Ne Il dolore secondo Matteo il protagonista è impermeabile, come da titolo, alla sofferenza. Ha un lavoro casuale, ma congeniale, in un’impresa di pompe funebri e gestisce con lucida anestesia emotiva le passioni che suscita in altri. In realtà, molta parte della sua esistenza si centra esattamente su questo asettico smistare amori, furori e dolori altrui, senza mai esserne toccato (anche quando, con gelida curiosità, cerca di infondere disgusto, come nella pagina in cui Raimo, con notevole virtuosismo della ripugnanza, descrive il bacio-con-ascesso). In parole poverissime, Il dolore secondo Matteo racconta con esemplare crudeltà il grado zero delle emozioni: ad altri dedurre quanto tutto questo sia faccenda propria della contemporaneità, o sia un impeccabile (e per paradosso estremamente coinvolgente) esercizio di stile.
Sappiano le mie parole di sangue, invece, verte sull’impotenza della parola scritta nel restituire fino in fondo la realtà. E’ un testo scomodissimo, che in un’ambientazione geograficamente e storicamente ben precisa (un pogrom in Kosovo) inserisce l’indagine su tematiche assolute: la vendetta, la scrittura, il femminile. Ed è soprattutto un romanzo sull’innocenza, e su quanto il concetto stesso sia labile: anzi, su come sia impossibile, al momento, rinchiudere nella sicurezza di una definizione la maggior parte delle grandi categorie. Inclusa quella della guerra.
Nel sito del libro, straordinario per complessità e ricchezza, vengono riportate fra l’altro le parole di Christa Wolf, in Cassandra. Sono, su quest’ultimo punto, illuminanti:
[…] È possibile sapere quando comincia la guerra, ma quando comincia la vigilia della guerra? Se ci fossero regole, bisognerebbe trasmetterle. Inciderle nella terracotta, nella pietra, tramandarle. Che cosa conterrebbero. Conterrebbero, tra le altre frasi: non fatevi ingannare da quelli dalla vostra parte. […]
Ecco, è che le regole non possono proprio esserci. Dal lungo monologo-dialogo fra la voce narrante, le sue tre consorelle e il Direttore, si deduce soprattutto questo. Non ci sono innocenti, non ci sono luoghi immuni dalla guerra (e dal fallimento, e dall’impotenza). Anche le nostre case occidentali “non smettono mai di venir ripulite e di imbrattarsi di nuovo, polvere, cenere, e zanzare pronte ad attaccare, e le blatte, le zecche e i ragni; e quel perpetuo fallire che, nel migliore dei casi, è solo un fallire un po’ meglio”.
(Meglio di me, comunque, Sbancor)

5 pensieri su “DUE STORIE DI FALLIMENTO

  1. OT
    Venerdì 28 settembre indossiamo una maglia rossa. Chiunque legga questo messaggio lo trasmetta a quante più persone sensibili a questo gravissimo problema gli sarà possibile. GRAZIE DI CUORE
    Qui un articolo di Repubblica
    (il mesaggio precedente mi è scappato di mano in composizione)

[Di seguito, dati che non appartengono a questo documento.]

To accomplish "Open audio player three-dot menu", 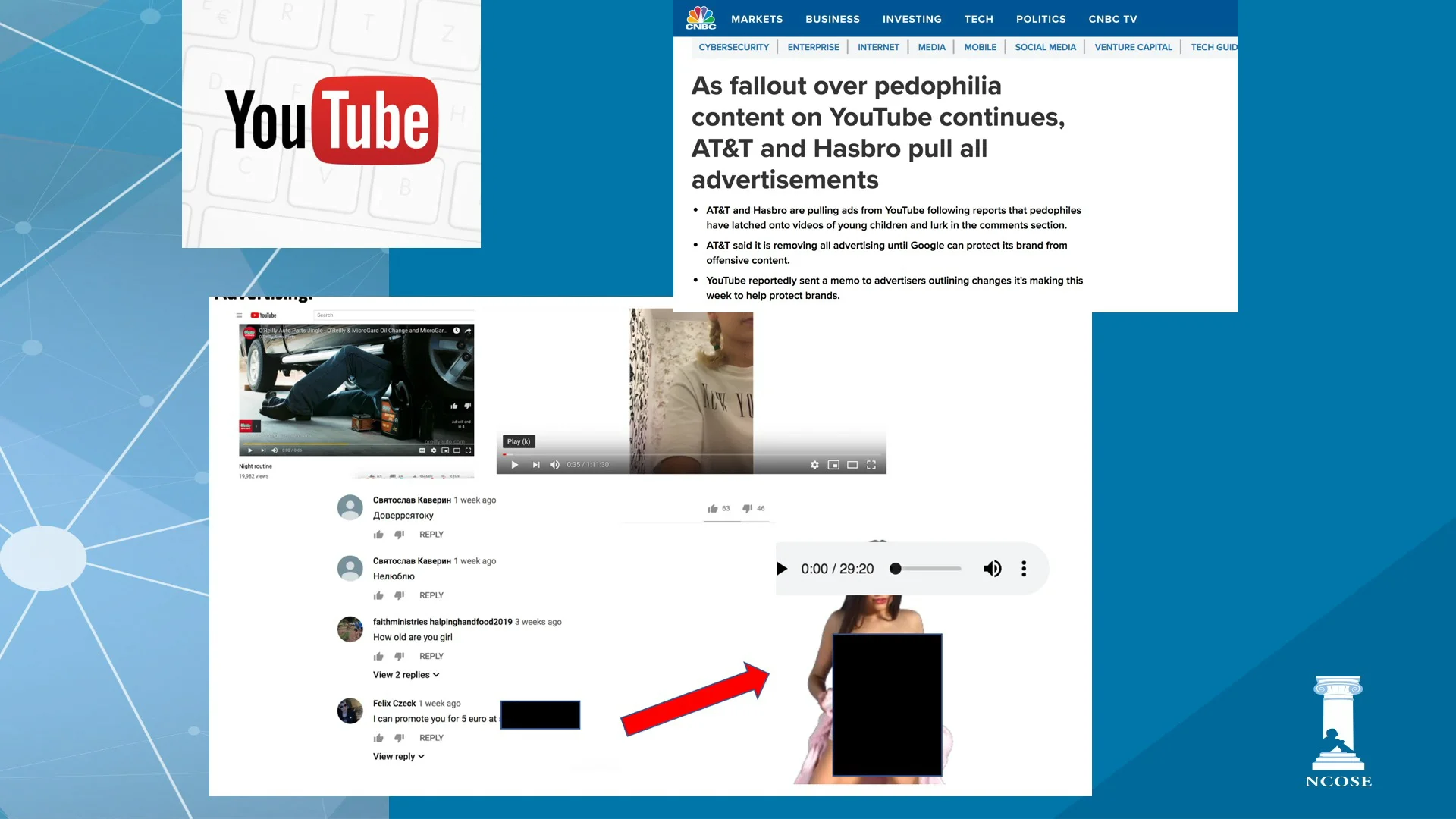I will (1024, 569).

  2. Non si può leggere tutto, aimè. Nemmeno ciò che si presume possa piacere molto. “Sappiano le mie parole di sangue”, a gusto mio, mi pare straordinario. L’assenza di sicurezza, il persistente stato di inquietudine e di terrore. A occhio non sarà lettura “leggera”, ma il post di Loredana invita a considerarlo. Quanto prima possibile.

  3. babsi jones è una scrittrice straordinaria. il suo libro è linguisiticamente difficilissimo da leggere, anche se, nelle prime righe, nelle prime parole, ho risentito addirittura la voce di pavese.
    perché i quotidiani importanti non ne parlano? o forse sono io a essermi distratta?
    leggete questa bellissima intervista fatta a babsi da f. mazzucato, nel suo prolifico blog:
    http://scritture.blog.kataweb.it/francescamazzucato/2007/09/13/2145/
    veronica raimo è notevole, ma proprio perché i suoi personaggi sono volutamente schematici (l’anaffettivo, il gay inquieto, la masochista) è un libro molto molto più facile. non solo di Sappiano le mie parole di sangue.
    però meritano entrambi, non c’è dubbio.